PASSAGE TO READ:
Mouse Juice Time
December 1-7th is Crohn’s and Colitis Awareness week. It’s only fitting, I suppose, that I am in the hospital for a few hours to get my Remicade Infusion. As you can see from my expression up there, I’m not having a good morning. I’ve had a headache (no fever so the infusion will go on!) for 3 days, and I can tell it’s infusion time since my Crohns Disease is acting up. It was a hot rush this morning to get out of the house, between getting the kid ready, and getting myself out of the bathroom, I was damn near in tears. I barely managed to get the short kid off to school on time and then had to rush back to the house to use the bathroom.
I had already called in my height and weight for my infusion bag to get sent to pharmacy, but pulling into my driveway, I realized I asked them to mix it early. I had thought my appointment was at 9am, however it was set for 10am. All the rushing around, and getting anxious being stuck in the bathroom for nothing. Sitting in traffic I about lost it. I did lose it after having to stop at a gas station on my way in to use the restroom.

ACTIVITY: Summarize the "Mouse Juice Time" post above in two sentences.

DATA PROVIDED:
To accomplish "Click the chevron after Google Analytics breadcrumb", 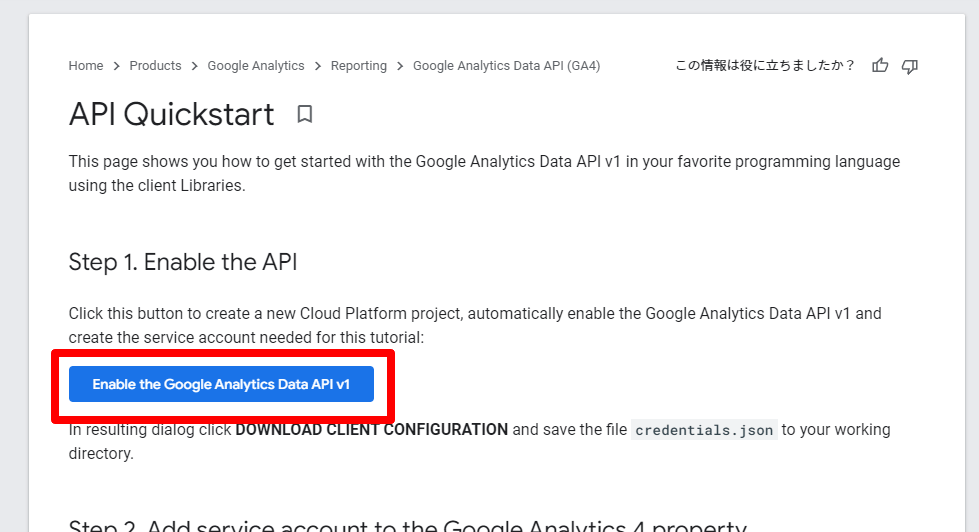I will coord(318,66).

EXPECTED ANSWER: During Crohn's and Colitis Awareness week, the writer spends a few hours in the hospital for a Remicade infusion after three days of headache and a Crohn's flare-up. The morning was a frantic rush of getting the kid to school and repeated bathroom trips, and all of it turned out to be for nothing: the appointment was at 10am, not 9am, and the writer finally lost it after stopping at a gas station to use the restroom.